[Opening DATA SUPPLIED section]

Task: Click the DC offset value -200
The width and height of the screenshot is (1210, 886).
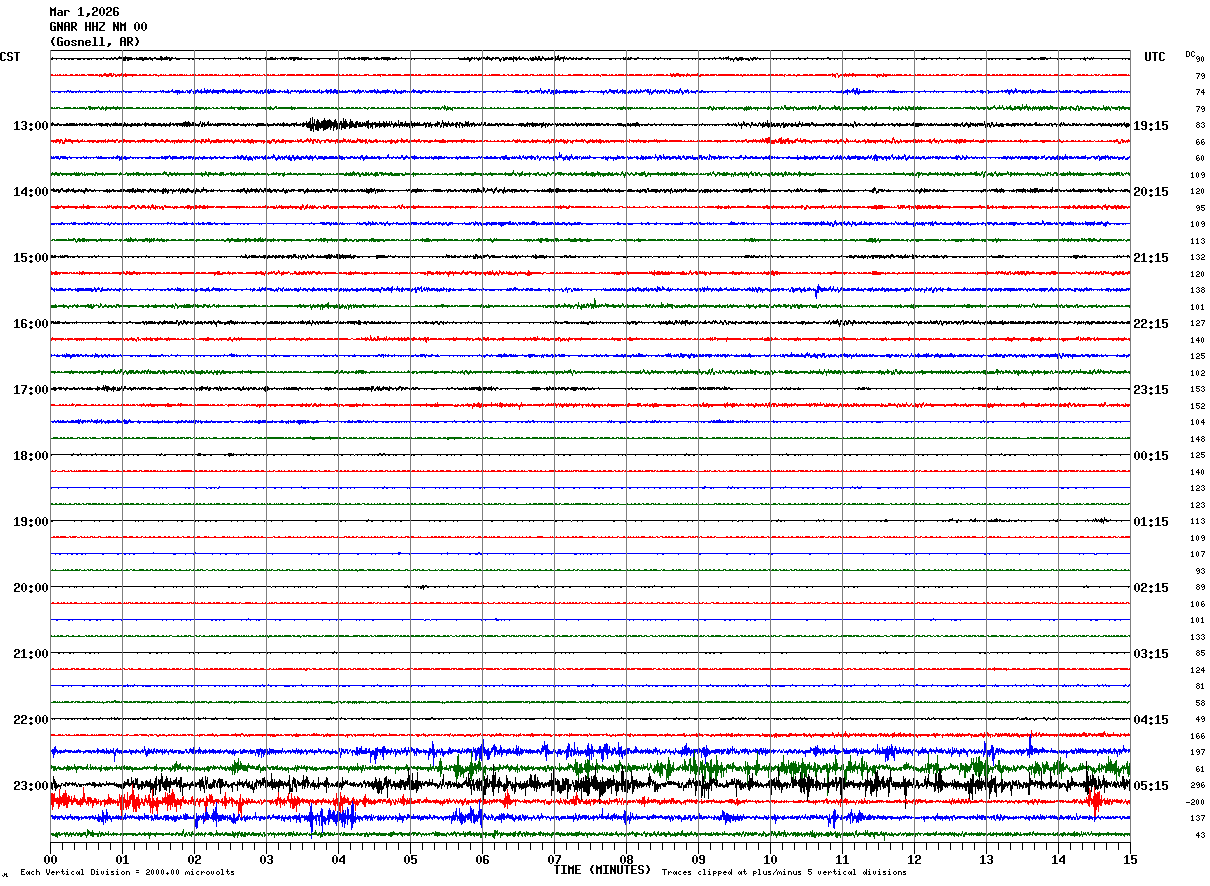Action: coord(1196,802)
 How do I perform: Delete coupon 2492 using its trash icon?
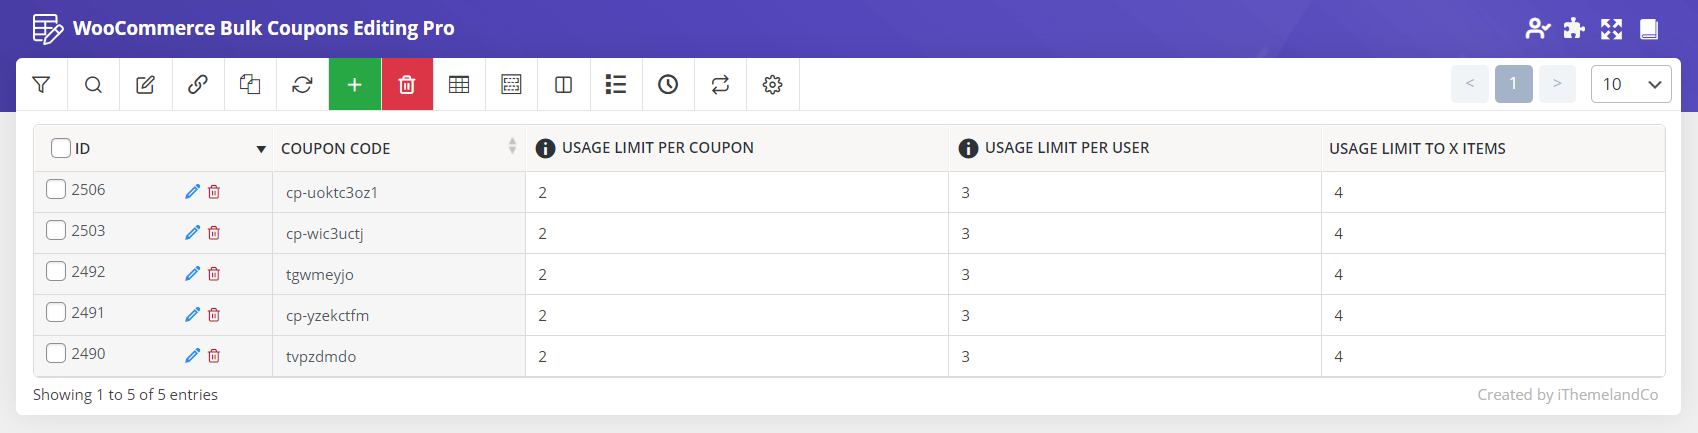click(x=214, y=274)
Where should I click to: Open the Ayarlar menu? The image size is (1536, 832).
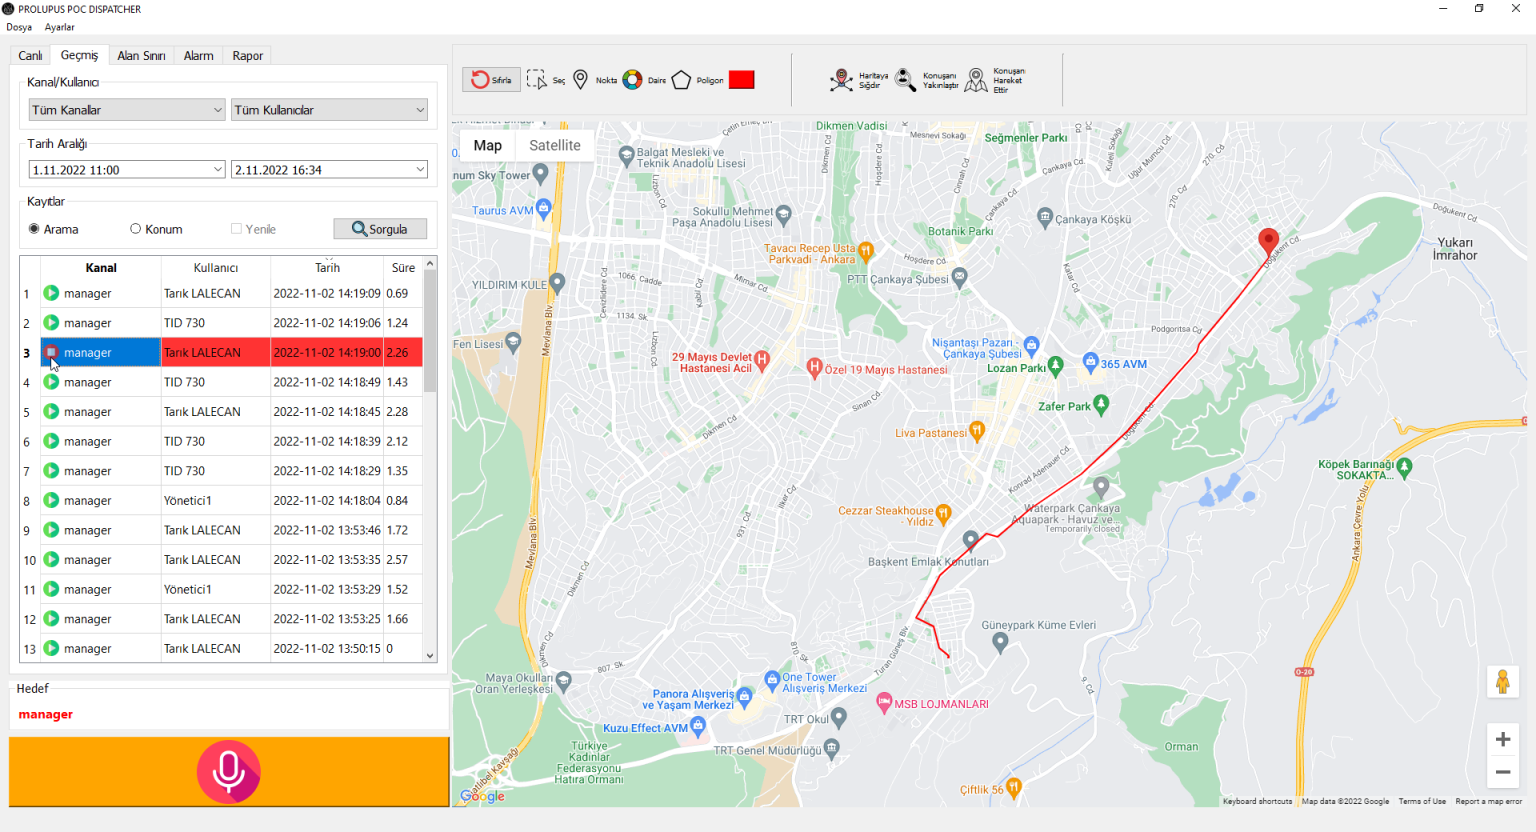pos(59,27)
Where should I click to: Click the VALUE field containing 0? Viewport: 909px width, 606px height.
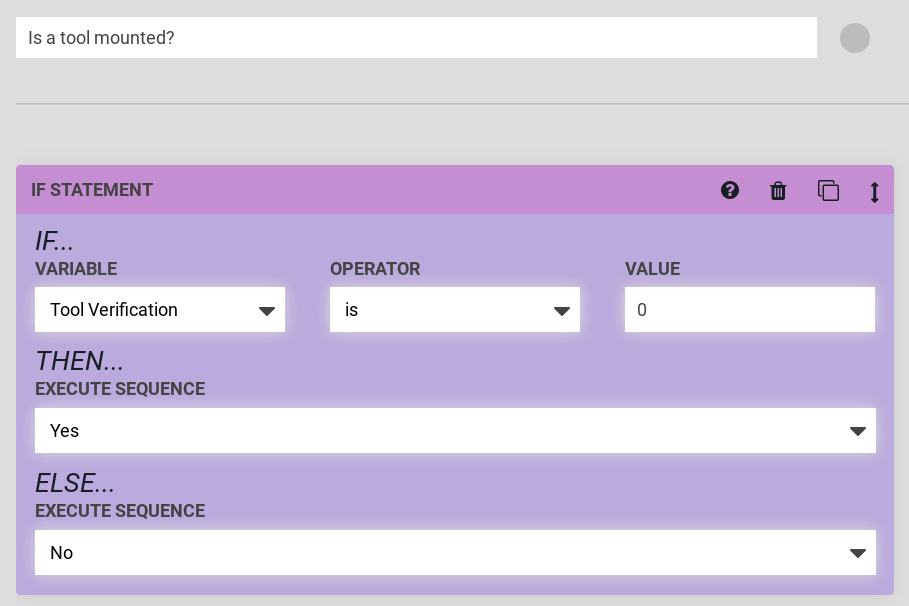[749, 310]
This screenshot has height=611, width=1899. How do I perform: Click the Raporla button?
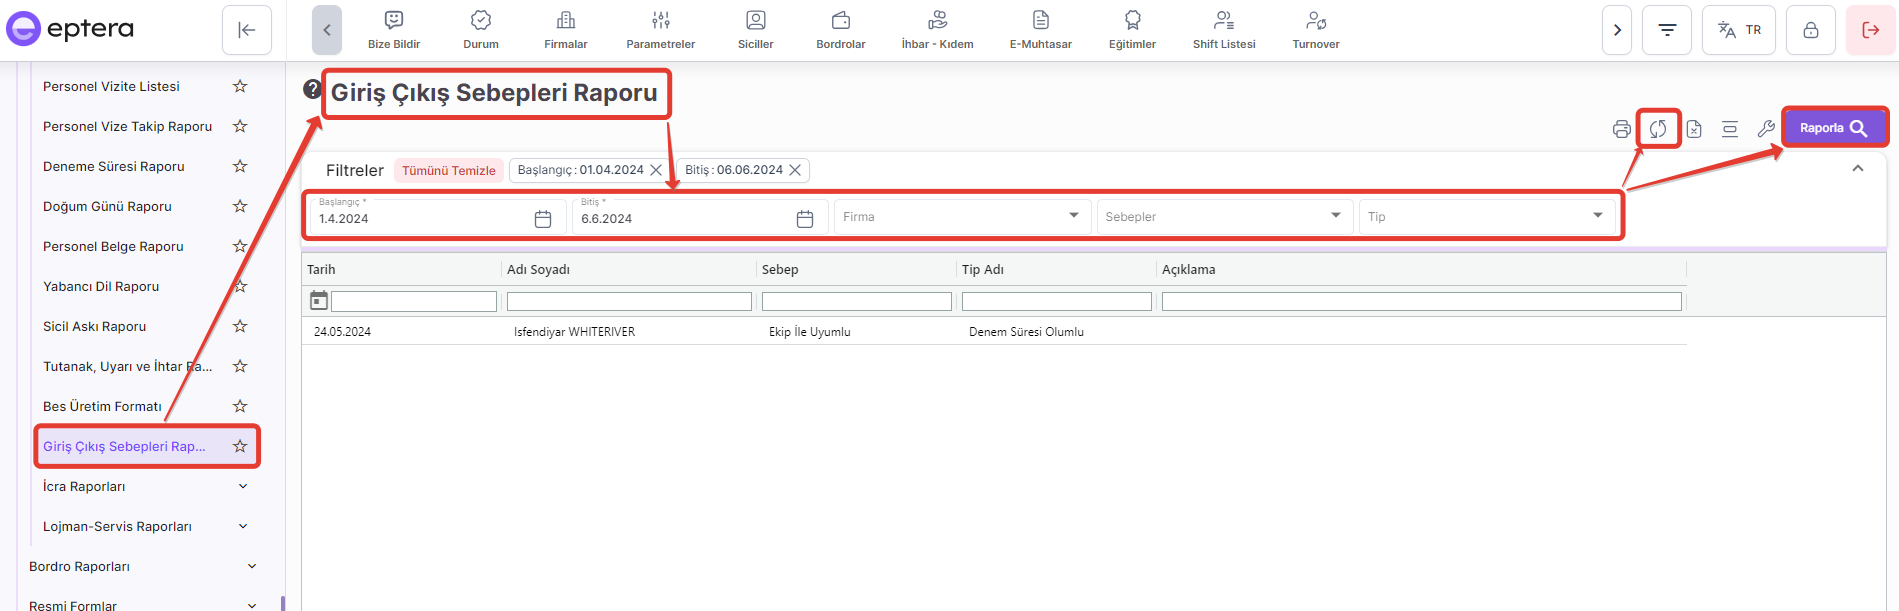1833,128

[Closing DATA SUPPLIED section]

§ DESCRIPTION OF THE TASK
Copy all the data exactly as written, but skip any picture.

§ EXERCISE ANSWER
Task: Click the DC offset value -200
The width and height of the screenshot is (1210, 886).
Action: coord(1196,802)
 How do I perform: Delete coupon 2492 using its trash icon?
click(x=214, y=274)
Where should I click to: Open the Ayarlar menu? The image size is (1536, 832).
pos(59,27)
Where should I click to: Click the VALUE field containing 0? Viewport: 909px width, 606px height.
[749, 310]
This screenshot has height=611, width=1899. How do I perform: Click the Raporla button?
1833,128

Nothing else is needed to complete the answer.